>> Begin

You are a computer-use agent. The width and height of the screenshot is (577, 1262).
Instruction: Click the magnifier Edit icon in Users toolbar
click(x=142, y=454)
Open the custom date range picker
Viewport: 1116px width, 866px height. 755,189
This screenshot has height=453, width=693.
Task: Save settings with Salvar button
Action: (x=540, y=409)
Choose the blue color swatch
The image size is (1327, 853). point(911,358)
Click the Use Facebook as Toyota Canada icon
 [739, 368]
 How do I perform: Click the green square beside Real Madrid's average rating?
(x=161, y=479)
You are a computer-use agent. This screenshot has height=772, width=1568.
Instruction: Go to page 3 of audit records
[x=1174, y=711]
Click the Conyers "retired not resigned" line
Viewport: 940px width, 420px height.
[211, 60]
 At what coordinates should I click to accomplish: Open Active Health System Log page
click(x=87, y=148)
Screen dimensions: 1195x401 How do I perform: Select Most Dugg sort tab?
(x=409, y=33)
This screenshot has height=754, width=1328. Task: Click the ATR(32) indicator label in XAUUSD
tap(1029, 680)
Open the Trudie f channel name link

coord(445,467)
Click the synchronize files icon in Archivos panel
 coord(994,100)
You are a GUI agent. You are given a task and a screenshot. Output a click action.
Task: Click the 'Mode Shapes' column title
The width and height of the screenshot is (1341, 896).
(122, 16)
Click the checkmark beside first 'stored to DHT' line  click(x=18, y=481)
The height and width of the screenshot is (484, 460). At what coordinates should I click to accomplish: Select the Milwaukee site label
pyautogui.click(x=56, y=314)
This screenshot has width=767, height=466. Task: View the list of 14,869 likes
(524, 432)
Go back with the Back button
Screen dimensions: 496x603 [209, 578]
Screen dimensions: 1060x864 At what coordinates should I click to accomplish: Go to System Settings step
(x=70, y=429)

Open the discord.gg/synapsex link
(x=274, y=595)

>> End

- _Required task_
Arrange the material from the line with "You are a GUI" to the line with "Click the checkmark" as a two-column CSV headed input,output. Each row should hold one text and its answer, each in its own quoted field, with line breaks turned into spaces.

- _Solution to this exercise_
input,output
"You are a GUI agent. You are given a task and a screenshot. Output a click action. Task: Click the 'Mode Shapes' column title The width and height of the screenshot is (1341, 896).","(122, 16)"
"Click the checkmark beside first 'stored to DHT' line","click(x=18, y=481)"